Rhabdomyolysis and acute kidney injury in the injured war fighter

Joel Elterman, David Zonies, Ian Stewart, Raymond Fang, Martin Schreiber

Research output: Contribution to journalArticle

11 Citations (Scopus)

Abstract

BACKGROUND: Rhabdomyolysis is a recognized complication of traumatic injury. The correlation of an elevated creatine kinase (CK) level and the development of acute kidney injury (AKI) has been studied in the civilian population. We sought to review the prevalence of rhabdomyolysis in injured war fighters and determine if peak CK levels correlate with AKI.

METHODS: This is a retrospective cohort study of patients admitted at a US military treatment facility from January to November 2010. Inclusion criteria were active duty patients transported after explosive, penetrating, or blunt injury. Patients with burns or non-trauma-related admissions were excluded.

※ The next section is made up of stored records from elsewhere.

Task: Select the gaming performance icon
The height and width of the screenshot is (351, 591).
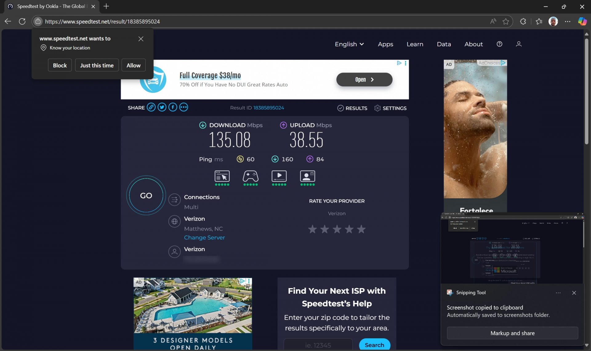Action: (x=250, y=176)
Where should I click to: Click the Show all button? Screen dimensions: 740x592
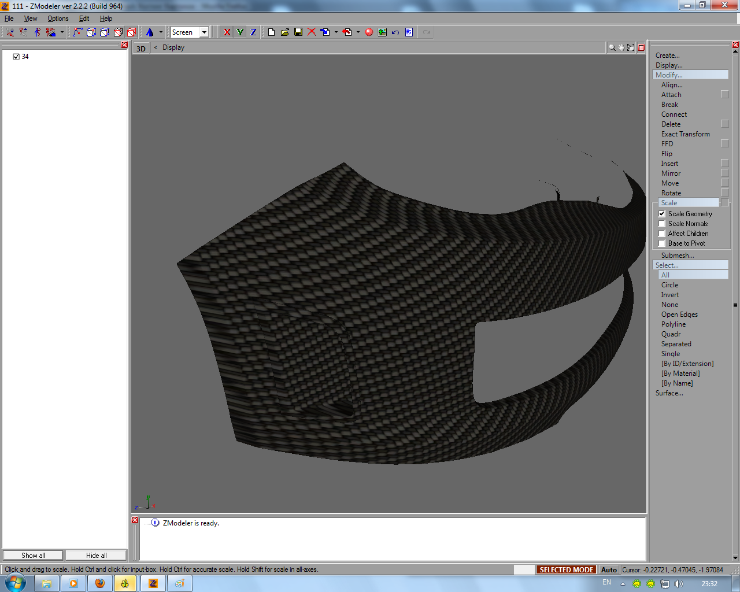(33, 556)
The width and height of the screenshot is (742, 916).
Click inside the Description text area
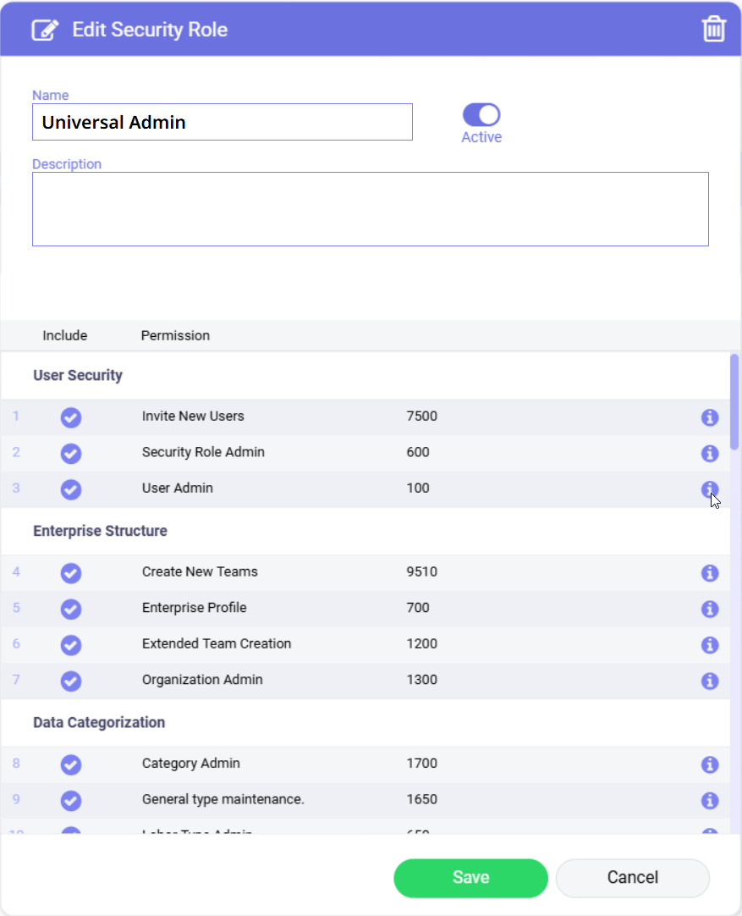coord(370,209)
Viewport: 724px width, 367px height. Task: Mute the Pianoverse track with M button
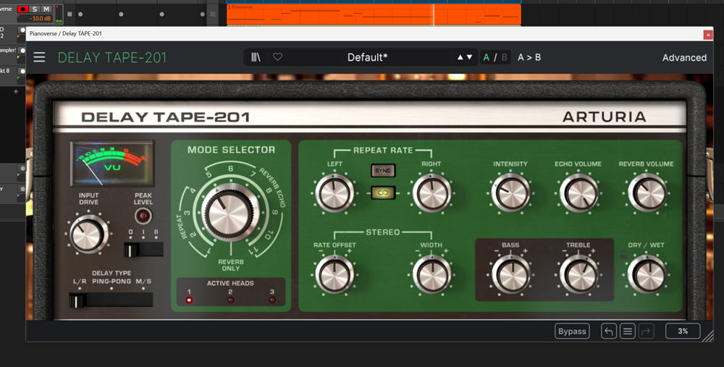46,9
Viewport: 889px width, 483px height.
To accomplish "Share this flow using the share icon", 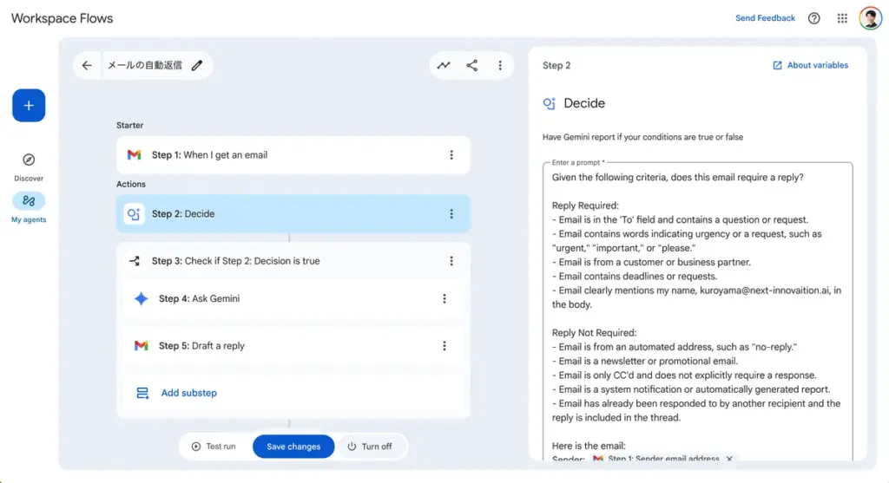I will 471,66.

Rhabdomyolysis was defined as a CK level greater than 5,000 U/L. AKI was defined using the Kidney Disease: Improving Global Outcomes classification. Mann-Whitney U-tests were used to determine the significance for continuous data. Correlations were determined using Spearman's ρ. Significance was set at p <0.05.

RESULTS: Of the 318 patients included in our analysis, 310 (98%) were male, and the median age was 24 years (21-28 years). Blast was the predominant mechanism of injury (71%), with a median Injury Severity Score (ISS) of 22 (16-29). Rhabdomyolysis developed in 79 patients (24.8%). The median peak CK for all patients was 4,178 U/L and ranged from 208 U/L to 120,000 U/L. Stage 1, 2, and 3 AKI developed in 56 (17.6%), 3 (0.9%), and 7 (2.2%) patients, respectively. There was a weak but statistically significant correlation between peak CK and AKI (r = 0.26, p <0.05).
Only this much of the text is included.